Given records:
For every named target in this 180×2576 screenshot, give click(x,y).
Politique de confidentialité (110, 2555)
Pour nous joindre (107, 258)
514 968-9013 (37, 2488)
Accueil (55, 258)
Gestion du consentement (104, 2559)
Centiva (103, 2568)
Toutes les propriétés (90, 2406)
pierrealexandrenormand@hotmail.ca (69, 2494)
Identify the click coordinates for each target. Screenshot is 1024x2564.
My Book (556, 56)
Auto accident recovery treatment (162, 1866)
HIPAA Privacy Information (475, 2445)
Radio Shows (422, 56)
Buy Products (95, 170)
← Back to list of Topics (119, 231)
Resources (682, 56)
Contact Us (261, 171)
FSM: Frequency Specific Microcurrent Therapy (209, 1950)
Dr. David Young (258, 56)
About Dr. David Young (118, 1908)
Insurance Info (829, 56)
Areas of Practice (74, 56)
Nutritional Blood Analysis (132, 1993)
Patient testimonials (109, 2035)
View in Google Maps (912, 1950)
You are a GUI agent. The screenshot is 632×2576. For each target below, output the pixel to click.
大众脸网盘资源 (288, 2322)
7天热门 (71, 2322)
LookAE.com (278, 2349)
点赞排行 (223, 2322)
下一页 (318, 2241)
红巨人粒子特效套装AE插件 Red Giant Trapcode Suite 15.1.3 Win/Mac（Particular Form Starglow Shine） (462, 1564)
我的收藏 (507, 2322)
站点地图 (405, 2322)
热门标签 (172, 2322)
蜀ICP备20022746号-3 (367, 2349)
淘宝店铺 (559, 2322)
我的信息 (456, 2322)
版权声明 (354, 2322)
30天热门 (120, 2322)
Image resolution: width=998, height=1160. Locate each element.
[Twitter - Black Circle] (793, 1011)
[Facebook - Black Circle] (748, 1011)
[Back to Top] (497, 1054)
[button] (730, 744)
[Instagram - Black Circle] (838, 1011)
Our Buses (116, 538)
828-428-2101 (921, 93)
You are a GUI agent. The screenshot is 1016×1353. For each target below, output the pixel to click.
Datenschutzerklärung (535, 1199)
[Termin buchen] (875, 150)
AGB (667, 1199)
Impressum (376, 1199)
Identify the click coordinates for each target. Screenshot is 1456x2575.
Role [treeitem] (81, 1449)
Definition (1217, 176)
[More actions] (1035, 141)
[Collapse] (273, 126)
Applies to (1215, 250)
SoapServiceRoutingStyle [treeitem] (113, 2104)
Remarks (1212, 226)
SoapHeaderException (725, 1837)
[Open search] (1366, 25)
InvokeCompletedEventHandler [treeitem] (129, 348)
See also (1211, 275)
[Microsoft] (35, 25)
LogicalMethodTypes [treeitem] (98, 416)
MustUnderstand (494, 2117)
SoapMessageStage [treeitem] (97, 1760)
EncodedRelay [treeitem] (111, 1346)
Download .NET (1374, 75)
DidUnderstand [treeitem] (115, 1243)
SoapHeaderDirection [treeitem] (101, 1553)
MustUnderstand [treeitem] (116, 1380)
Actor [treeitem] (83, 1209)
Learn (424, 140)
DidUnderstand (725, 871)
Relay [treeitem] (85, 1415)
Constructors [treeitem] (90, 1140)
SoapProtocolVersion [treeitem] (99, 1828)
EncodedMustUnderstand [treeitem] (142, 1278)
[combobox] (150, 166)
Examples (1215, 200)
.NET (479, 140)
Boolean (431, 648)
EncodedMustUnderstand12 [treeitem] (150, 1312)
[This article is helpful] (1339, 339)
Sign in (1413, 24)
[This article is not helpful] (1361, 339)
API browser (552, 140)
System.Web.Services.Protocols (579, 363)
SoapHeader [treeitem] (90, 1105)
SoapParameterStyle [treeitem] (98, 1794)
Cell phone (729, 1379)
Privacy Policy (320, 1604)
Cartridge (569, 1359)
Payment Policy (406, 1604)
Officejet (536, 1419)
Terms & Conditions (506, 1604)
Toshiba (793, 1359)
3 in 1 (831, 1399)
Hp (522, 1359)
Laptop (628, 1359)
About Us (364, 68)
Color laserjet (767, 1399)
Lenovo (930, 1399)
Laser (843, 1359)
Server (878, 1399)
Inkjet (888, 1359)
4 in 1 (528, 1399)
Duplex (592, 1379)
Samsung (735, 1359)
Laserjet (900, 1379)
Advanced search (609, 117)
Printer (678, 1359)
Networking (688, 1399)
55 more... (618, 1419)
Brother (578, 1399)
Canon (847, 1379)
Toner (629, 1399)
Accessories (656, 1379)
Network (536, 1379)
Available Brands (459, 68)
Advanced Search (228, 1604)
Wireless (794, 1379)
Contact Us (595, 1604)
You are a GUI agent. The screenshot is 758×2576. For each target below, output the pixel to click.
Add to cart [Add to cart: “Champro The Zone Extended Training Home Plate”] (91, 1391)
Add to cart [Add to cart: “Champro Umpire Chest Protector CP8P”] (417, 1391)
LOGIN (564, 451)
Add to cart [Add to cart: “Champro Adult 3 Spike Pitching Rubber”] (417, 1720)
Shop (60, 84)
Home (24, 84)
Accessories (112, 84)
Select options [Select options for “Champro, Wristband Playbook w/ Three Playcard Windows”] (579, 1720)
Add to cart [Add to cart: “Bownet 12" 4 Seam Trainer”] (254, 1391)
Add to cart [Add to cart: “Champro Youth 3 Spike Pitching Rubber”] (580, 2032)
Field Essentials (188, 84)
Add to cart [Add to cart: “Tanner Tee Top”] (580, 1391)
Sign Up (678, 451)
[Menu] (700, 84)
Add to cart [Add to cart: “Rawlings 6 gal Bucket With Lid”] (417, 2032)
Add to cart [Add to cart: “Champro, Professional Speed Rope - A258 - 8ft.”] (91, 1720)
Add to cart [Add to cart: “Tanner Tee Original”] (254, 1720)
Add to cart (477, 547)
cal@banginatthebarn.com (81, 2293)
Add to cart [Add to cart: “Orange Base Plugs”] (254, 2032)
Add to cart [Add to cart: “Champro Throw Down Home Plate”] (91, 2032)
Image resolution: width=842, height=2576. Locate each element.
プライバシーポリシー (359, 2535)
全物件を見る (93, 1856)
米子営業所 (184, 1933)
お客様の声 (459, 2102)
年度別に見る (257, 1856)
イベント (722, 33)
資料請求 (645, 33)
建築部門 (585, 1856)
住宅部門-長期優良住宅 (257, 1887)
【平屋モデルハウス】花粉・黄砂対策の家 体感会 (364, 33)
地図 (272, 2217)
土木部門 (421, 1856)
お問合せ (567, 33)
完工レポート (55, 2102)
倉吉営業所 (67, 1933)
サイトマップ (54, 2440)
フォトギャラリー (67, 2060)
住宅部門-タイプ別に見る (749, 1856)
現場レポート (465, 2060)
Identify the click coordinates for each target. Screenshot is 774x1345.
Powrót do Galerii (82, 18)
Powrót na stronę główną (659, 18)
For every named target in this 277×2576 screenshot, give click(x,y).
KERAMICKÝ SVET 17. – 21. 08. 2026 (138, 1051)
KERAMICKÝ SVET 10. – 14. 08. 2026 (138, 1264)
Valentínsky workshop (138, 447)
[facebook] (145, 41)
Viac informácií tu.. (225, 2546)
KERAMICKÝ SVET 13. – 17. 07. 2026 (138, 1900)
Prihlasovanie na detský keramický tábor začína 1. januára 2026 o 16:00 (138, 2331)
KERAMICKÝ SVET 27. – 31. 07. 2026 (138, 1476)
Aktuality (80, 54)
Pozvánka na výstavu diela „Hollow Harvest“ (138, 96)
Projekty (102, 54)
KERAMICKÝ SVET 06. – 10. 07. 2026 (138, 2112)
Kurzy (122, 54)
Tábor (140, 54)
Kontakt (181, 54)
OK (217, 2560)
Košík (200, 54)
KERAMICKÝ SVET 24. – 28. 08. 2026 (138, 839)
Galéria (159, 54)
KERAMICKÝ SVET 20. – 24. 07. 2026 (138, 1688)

The task: Find each line in the entries above that contains the word "helpful", and copy those lines.

The response:
[This article is helpful] (1339, 339)
[This article is not helpful] (1361, 339)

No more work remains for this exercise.